Après la prédiction du nombre de manifestants qui a alimenté les chiffres les plus fantaisistes, place à ceux de l’estimation qui ne le sont pas moins. Combien étaient-ils? 50’000 selon la police, le double selon les organisateurs. La manif d’hier n’a pas dérogé à une longue tradition d’évaluations très disparates d’une foule.
D’un côté des forces de l’ordre qui soustraient, de l’autre des organisateurs qui ajoutent. Capable d’explorer Mars, l’homme de ce début de XXIe siècle serait-il incapable de dénombrer ses semblables lorsqu’ils descendent dans la rue? A quelles méthodes recourt-on en pareilles circonstances?
«Nous nous livrons alors à un calcul un peu aléatoire qui tient compte de la largeur de la route et de la longueur du cortège. Nous savons aussi, par exemple, que quand la place des Nations est pleine à craquer, il y a telle quantité de personnes. Mais dimanche, ce sera une première avec ces deux cortèges simultanés. Croyez-moi, nous aurons autre chose à faire que compter les manifestants», m’expliquait la semaine dernière Jacques Volery, l’attaché de presse de la Police cantonale genevoise. A Lausanne, son collègue vaudois me répond sèchement: «Il n’y a pas de méthode», et refuse de me donner son nom alléguant que «c’est pas nécessaire.»
Chez les altermondialistes, l’estimation ne se fait pas au pifomètre. «C’est très simple, pour compter une foule (grande manif), on compte un échantillon (par exemple 1000 personnes), on regarde quelle distance ces personnes prennent. En connaissant la longueur de la manif, on trouve le nombre total de manifestants. Après, il y a une divergence entre la police et nous. La police diminue le nombre et nous, on l’augmente un peu (10 à 20 %)» me confie un responsable du Forum Social Lémanique.
Si en Suisse chacun y va de ses petits calculs, en France, où descendre dans la rue fait office de sport national, la question des méthodes utilisées pour le comptage des manifestations a été traitée par les autorités politiques. Suite à une distorsion de plus en plus forte entre les comptages «officiels» et ceux des organisateurs qui peuvent en annoncer jusqu’à vingt fois plus, un sénateur demandait, en 1998, au ministre de l’intérieur de préciser «d’une façon définitive les méthodes utilisées par son ministère.»
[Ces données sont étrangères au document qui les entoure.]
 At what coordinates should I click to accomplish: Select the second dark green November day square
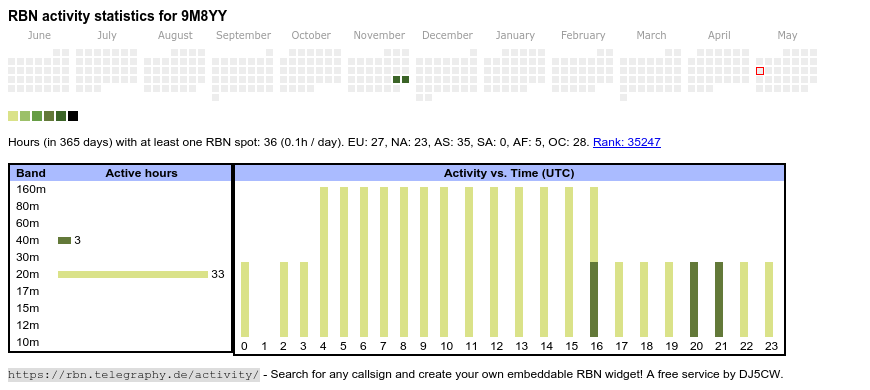tap(406, 79)
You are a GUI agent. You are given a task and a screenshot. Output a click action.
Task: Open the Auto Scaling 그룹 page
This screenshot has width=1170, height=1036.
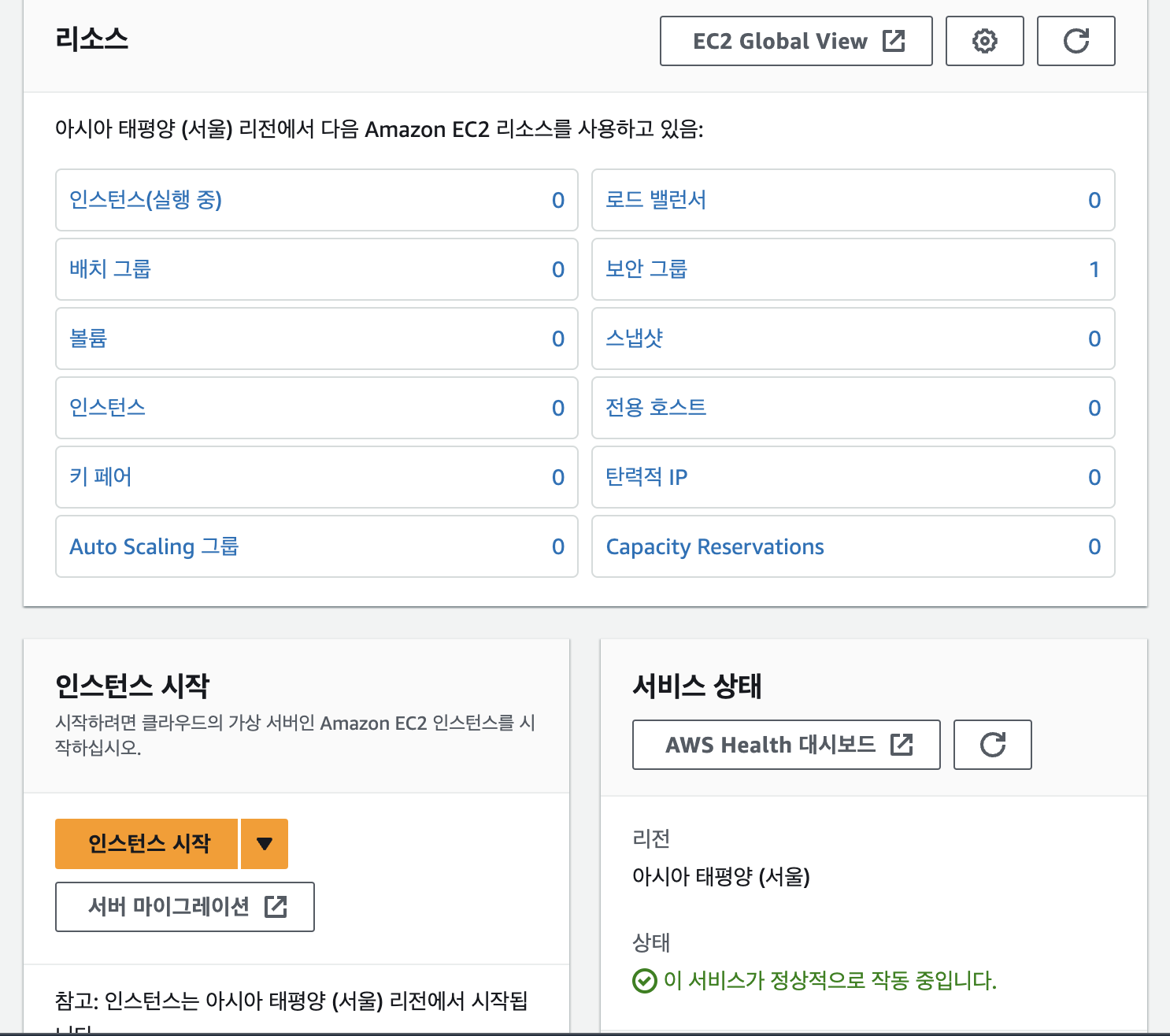[154, 546]
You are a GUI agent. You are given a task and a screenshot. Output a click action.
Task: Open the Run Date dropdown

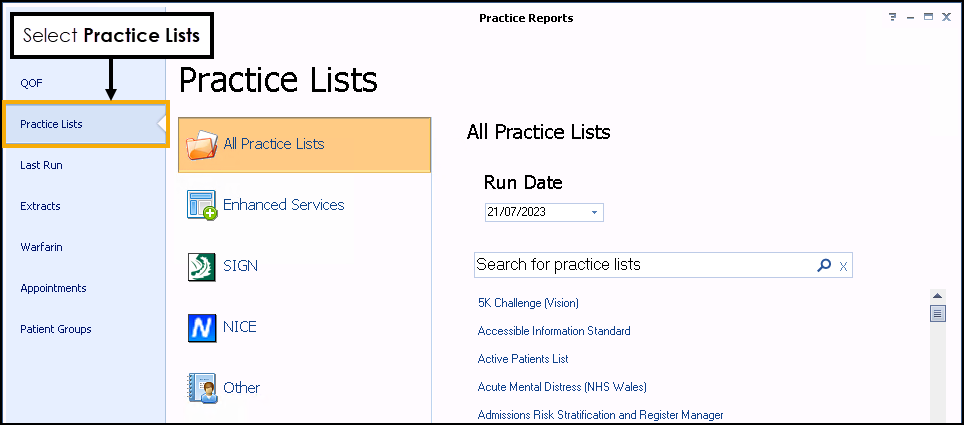click(x=594, y=212)
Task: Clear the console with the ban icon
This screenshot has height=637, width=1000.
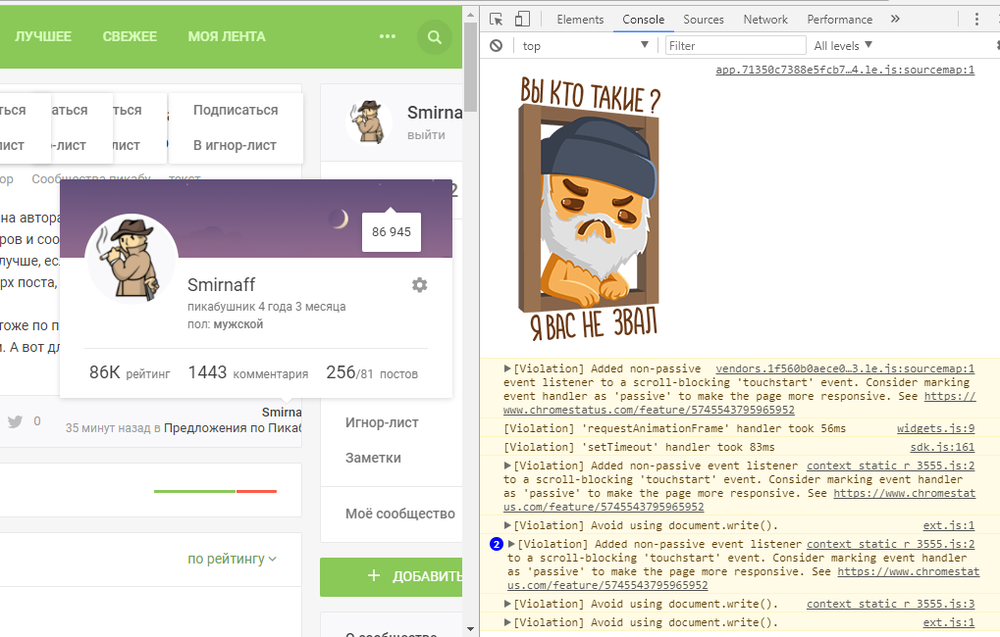Action: (496, 46)
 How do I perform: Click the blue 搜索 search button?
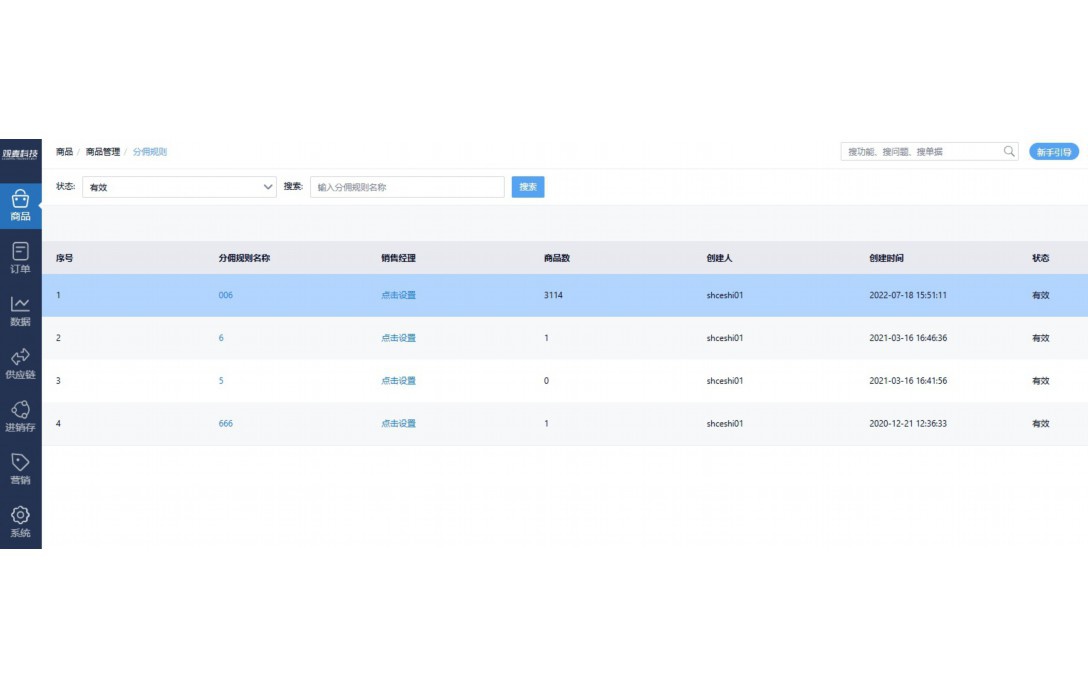pos(528,187)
On lui répondit que les défilés de plus de 1’000 personnes donnent lieu à un comptage systématique. Une ou plusieurs équipes, composées de deux ou quatre fonctionnaires, rompus à ce genre d’activité, sont mises en place sur des points du trajet jugés les plus judicieux (surplomb, rétrécissement de chaussée…) et procèdent au comptage du nombre de personnes composant chaque rang au moyens de compteurs manuels.
Par ailleurs, à la veille et à l’issue de la manifestation, un certain nombre d’éléments sont pris en compte: la longueur, la largeur moyenne, la surface ouverte, le taux moyen d’occupation au sol, la vitesse moyenne de déplacement, l’heure de départ et d’arrivée de la tête du cortège. Une observation à partir d’hélicoptères permet de confirmer les évaluations faites au sol.
Résultat, les fonctionnaires «compteurs» n’ont pas le moral. «Je hais les dimanches», déclarait l’un d’eux, placé sur le trajet République-Nation et appuyant sur le poussoir de son compteur à main, tous les dix manifestants. Quant au souci de scientificité, il ne met pas les chiffres officiels français à l’abri de la contestation.
Au soir d’une manif ayant réuni 250’000 personnes selon la préfecture et un million selon les organisateurs, Anne Sinclair demandait à Raymond Barre où se trouvait la vérité. «Je doublerais le chiffre de la police et diviserais par deux celui donné par les organisateurs; il y avait entre 500’000 et 600’000 manifestants» répondit le professeur. Une solution contestée le même «grand soir» par le journaliste Gérard Carreyrou qui proposait lui de «faire la moyenne des deux estimations».
Combien étaient-ils à Genève? 50’000 et 100’000 sont les limites inférieures et supérieures entre lesquelles se situe vraisemblablement le nombre exact de manifestants. Un nombre dont se soucient guère des protagonistes placés dans un rapport de forces et préoccupés par les seules catégories du «peu», «beaucoup», «énormément» ou du «moins que prévu» et «plus que prévu».